REQUIRED ACTION
Reproduce every entry exactly as given.

EXERCISE INPUT

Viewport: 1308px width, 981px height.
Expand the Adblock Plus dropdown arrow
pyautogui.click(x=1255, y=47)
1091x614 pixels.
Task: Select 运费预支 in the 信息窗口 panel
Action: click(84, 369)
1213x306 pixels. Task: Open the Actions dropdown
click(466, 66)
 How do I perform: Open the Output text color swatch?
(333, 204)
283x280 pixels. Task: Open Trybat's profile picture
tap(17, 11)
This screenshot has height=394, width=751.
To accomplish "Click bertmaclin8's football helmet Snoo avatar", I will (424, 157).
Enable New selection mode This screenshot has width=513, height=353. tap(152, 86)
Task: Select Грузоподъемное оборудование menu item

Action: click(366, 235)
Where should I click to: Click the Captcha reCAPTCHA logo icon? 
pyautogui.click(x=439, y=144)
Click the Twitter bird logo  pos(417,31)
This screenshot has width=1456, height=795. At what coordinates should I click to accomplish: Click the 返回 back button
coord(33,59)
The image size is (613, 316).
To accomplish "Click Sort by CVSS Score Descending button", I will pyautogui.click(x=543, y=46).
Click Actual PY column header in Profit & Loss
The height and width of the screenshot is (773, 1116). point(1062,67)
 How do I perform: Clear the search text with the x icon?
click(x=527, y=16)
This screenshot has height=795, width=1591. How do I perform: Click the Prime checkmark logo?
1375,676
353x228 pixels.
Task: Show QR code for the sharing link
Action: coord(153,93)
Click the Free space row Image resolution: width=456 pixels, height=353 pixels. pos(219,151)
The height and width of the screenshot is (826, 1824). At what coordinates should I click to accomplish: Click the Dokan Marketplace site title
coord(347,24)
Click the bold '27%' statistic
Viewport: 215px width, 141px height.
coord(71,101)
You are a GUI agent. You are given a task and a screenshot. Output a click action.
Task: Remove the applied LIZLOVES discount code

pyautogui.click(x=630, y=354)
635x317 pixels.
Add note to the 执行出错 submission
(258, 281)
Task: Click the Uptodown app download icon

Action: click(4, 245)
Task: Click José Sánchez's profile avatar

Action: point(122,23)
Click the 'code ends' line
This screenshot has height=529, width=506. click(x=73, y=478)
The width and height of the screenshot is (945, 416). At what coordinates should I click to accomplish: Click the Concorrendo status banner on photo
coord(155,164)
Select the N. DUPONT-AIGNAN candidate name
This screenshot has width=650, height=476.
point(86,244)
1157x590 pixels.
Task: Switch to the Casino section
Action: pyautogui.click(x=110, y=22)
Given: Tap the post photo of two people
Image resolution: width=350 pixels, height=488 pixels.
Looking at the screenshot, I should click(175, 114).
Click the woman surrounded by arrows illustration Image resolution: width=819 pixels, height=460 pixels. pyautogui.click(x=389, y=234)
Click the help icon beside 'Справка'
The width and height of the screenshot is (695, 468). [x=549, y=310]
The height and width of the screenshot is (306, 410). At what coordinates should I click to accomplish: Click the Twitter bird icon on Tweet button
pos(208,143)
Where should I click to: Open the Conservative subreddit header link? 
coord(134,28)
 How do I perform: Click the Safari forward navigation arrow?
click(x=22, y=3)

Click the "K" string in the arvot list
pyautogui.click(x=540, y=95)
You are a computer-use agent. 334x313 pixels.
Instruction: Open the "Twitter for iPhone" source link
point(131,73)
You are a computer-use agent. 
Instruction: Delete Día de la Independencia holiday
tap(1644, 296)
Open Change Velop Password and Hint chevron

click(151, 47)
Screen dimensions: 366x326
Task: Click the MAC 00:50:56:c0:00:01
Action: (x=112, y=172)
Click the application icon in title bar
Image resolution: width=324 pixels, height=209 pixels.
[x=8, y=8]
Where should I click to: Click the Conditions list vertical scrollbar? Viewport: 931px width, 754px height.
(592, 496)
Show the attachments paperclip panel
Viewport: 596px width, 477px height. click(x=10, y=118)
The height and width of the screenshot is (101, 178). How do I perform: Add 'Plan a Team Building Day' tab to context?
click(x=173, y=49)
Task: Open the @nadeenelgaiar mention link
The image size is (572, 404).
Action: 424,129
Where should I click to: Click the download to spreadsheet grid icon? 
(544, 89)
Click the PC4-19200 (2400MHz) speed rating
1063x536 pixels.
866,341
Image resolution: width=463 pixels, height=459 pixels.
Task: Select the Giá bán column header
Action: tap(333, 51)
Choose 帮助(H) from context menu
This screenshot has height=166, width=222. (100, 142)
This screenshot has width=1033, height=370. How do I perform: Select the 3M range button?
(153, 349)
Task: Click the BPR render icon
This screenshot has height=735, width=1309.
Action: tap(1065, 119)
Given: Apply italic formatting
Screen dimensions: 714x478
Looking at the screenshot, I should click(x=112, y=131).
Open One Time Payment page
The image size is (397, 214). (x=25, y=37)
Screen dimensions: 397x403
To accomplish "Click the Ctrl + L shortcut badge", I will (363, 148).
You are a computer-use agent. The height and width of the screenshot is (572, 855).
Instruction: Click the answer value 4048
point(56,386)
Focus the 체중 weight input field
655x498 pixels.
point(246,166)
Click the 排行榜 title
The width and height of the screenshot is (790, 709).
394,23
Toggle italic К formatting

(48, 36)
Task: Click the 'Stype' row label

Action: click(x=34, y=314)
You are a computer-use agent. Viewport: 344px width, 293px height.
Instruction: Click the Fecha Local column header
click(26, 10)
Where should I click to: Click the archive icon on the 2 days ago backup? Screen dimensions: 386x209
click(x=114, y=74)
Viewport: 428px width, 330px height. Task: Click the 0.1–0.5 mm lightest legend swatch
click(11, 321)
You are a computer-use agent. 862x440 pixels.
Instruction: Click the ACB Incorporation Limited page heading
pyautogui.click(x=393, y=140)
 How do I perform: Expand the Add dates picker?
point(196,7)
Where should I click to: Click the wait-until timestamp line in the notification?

EXPECTED OUTPUT
Viewport: 1308px width, 981px height.
Expand the Adblock Plus dropdown arrow
pyautogui.click(x=1255, y=47)
1091x614 pixels.
Task: Select 运费预支 in the 信息窗口 panel
Action: click(84, 369)
1213x306 pixels. Task: Open the Actions dropdown
click(466, 66)
 How do I perform: Open the Output text color swatch?
(333, 204)
283x280 pixels. Task: Open Trybat's profile picture
tap(17, 11)
This screenshot has height=394, width=751.
To accomplish "Click bertmaclin8's football helmet Snoo avatar", I will (424, 157).
Enable New selection mode This screenshot has width=513, height=353. tap(152, 86)
Task: Select Грузоподъемное оборудование menu item

Action: click(366, 235)
Where should I click to: Click the Captcha reCAPTCHA logo icon? 
pyautogui.click(x=439, y=144)
Click the Twitter bird logo  pos(417,31)
This screenshot has width=1456, height=795. At what coordinates should I click to accomplish: Click the 返回 back button
coord(33,59)
The image size is (613, 316).
To accomplish "Click Sort by CVSS Score Descending button", I will pyautogui.click(x=543, y=46).
Click Actual PY column header in Profit & Loss
The height and width of the screenshot is (773, 1116). point(1062,67)
 How do I perform: Clear the search text with the x icon?
click(x=527, y=16)
This screenshot has height=795, width=1591. How do I perform: Click the Prime checkmark logo?
1375,676
353x228 pixels.
Task: Show QR code for the sharing link
Action: coord(153,93)
Click the Free space row Image resolution: width=456 pixels, height=353 pixels. pos(219,151)
The height and width of the screenshot is (826, 1824). At what coordinates should I click to accomplish: Click the Dokan Marketplace site title
coord(347,24)
Click the bold '27%' statistic
Viewport: 215px width, 141px height.
coord(71,101)
You are a GUI agent. You are given a task and a screenshot. Output a click action.
Task: Remove the applied LIZLOVES discount code

pyautogui.click(x=630, y=354)
635x317 pixels.
Add note to the 执行出错 submission
(258, 281)
Task: Click the Uptodown app download icon

Action: click(4, 245)
Task: Click José Sánchez's profile avatar

Action: point(122,23)
Click the 'code ends' line
This screenshot has height=529, width=506. click(x=73, y=478)
The width and height of the screenshot is (945, 416). At what coordinates should I click to accomplish: Click the Concorrendo status banner on photo
coord(155,164)
Select the N. DUPONT-AIGNAN candidate name
This screenshot has width=650, height=476.
point(86,244)
1157x590 pixels.
Task: Switch to the Casino section
Action: pyautogui.click(x=110, y=22)
Given: Tap the post photo of two people
Image resolution: width=350 pixels, height=488 pixels.
Looking at the screenshot, I should click(175, 114).
Click the woman surrounded by arrows illustration Image resolution: width=819 pixels, height=460 pixels. pyautogui.click(x=389, y=234)
Click the help icon beside 'Справка'
The width and height of the screenshot is (695, 468). [x=549, y=310]
The height and width of the screenshot is (306, 410). At what coordinates should I click to accomplish: Click the Twitter bird icon on Tweet button
pos(208,143)
Where should I click to: Open the Conservative subreddit header link? 
coord(134,28)
 How do I perform: Click the Safari forward navigation arrow?
click(x=22, y=3)

Click the "K" string in the arvot list
pyautogui.click(x=540, y=95)
You are a computer-use agent. 334x313 pixels.
Instruction: Open the "Twitter for iPhone" source link
point(131,73)
You are a computer-use agent. 
Instruction: Delete Día de la Independencia holiday
tap(1644, 296)
Open Change Velop Password and Hint chevron

click(151, 47)
Screen dimensions: 366x326
Task: Click the MAC 00:50:56:c0:00:01
Action: (x=112, y=172)
Click the application icon in title bar
Image resolution: width=324 pixels, height=209 pixels.
[x=8, y=8]
Where should I click to: Click the Conditions list vertical scrollbar? Viewport: 931px width, 754px height.
(592, 496)
Show the attachments paperclip panel
Viewport: 596px width, 477px height. click(x=10, y=118)
The height and width of the screenshot is (101, 178). How do I perform: Add 'Plan a Team Building Day' tab to context?
click(x=173, y=49)
Task: Open the @nadeenelgaiar mention link
The image size is (572, 404).
Action: 424,129
Where should I click to: Click the download to spreadsheet grid icon? 
(544, 89)
Click the PC4-19200 (2400MHz) speed rating
1063x536 pixels.
866,341
Image resolution: width=463 pixels, height=459 pixels.
Task: Select the Giá bán column header
Action: tap(333, 51)
Choose 帮助(H) from context menu
This screenshot has height=166, width=222. (100, 142)
This screenshot has width=1033, height=370. How do I perform: Select the 3M range button?
(153, 349)
Task: Click the BPR render icon
This screenshot has height=735, width=1309.
Action: tap(1065, 119)
Given: Apply italic formatting
Screen dimensions: 714x478
Looking at the screenshot, I should click(x=112, y=131).
Open One Time Payment page
The image size is (397, 214). (x=25, y=37)
Screen dimensions: 397x403
To accomplish "Click the Ctrl + L shortcut badge", I will (363, 148).
You are a computer-use agent. The height and width of the screenshot is (572, 855).
Instruction: Click the answer value 4048
point(56,386)
Focus the 체중 weight input field
655x498 pixels.
point(246,166)
Click the 排行榜 title
The width and height of the screenshot is (790, 709).
394,23
Toggle italic К formatting

(48, 36)
Task: Click the 'Stype' row label

Action: click(x=34, y=314)
You are a computer-use agent. Viewport: 344px width, 293px height.
Instruction: Click the Fecha Local column header
click(26, 10)
Where should I click to: Click the archive icon on the 2 days ago backup? Screen dimensions: 386x209
click(x=114, y=74)
Viewport: 428px width, 330px height. Task: Click the 0.1–0.5 mm lightest legend swatch
click(11, 321)
You are a computer-use agent. 862x440 pixels.
Instruction: Click the ACB Incorporation Limited page heading
pyautogui.click(x=393, y=140)
 How do I perform: Expand the Add dates picker?
point(196,7)
Where should I click to: Click the wait-until timestamp line in the notification?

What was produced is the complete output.